* **TASK INSTRUCTIONS**: In the records below, find the line that contains "Image resolution: width=1200", then write out that line and each one after it exactly, up to and including the last.

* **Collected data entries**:
BEGIN

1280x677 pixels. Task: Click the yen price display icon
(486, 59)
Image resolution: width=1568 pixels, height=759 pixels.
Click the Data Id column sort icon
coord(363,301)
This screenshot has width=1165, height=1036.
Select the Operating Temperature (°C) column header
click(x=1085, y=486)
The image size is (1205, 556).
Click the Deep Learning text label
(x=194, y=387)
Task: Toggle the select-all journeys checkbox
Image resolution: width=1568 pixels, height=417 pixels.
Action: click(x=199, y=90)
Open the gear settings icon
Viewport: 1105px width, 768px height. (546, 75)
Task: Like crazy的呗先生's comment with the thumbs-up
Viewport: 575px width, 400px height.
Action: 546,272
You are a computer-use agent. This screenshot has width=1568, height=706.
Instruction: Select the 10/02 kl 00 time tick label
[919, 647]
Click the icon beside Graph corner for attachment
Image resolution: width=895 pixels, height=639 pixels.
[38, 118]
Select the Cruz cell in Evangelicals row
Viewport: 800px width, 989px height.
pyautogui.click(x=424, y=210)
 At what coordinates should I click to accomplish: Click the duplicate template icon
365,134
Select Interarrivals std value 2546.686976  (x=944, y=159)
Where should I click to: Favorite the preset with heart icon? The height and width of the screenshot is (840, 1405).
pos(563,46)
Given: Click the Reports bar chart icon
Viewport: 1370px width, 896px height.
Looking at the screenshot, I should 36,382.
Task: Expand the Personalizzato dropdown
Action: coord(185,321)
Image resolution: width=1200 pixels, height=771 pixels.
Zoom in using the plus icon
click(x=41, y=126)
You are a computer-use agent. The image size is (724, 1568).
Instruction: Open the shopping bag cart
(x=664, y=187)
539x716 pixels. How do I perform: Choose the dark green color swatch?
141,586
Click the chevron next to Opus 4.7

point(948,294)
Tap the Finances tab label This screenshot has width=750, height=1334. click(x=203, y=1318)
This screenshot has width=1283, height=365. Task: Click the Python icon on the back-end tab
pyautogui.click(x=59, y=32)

END

* **EXERCISE RESULT**:
Image resolution: width=1200 pixels, height=771 pixels.
Zoom in using the plus icon
click(x=41, y=126)
You are a computer-use agent. The image size is (724, 1568).
Instruction: Open the shopping bag cart
(x=664, y=187)
539x716 pixels. How do I perform: Choose the dark green color swatch?
141,586
Click the chevron next to Opus 4.7

point(948,294)
Tap the Finances tab label This screenshot has width=750, height=1334. click(x=203, y=1318)
This screenshot has width=1283, height=365. Task: Click the Python icon on the back-end tab
pyautogui.click(x=59, y=32)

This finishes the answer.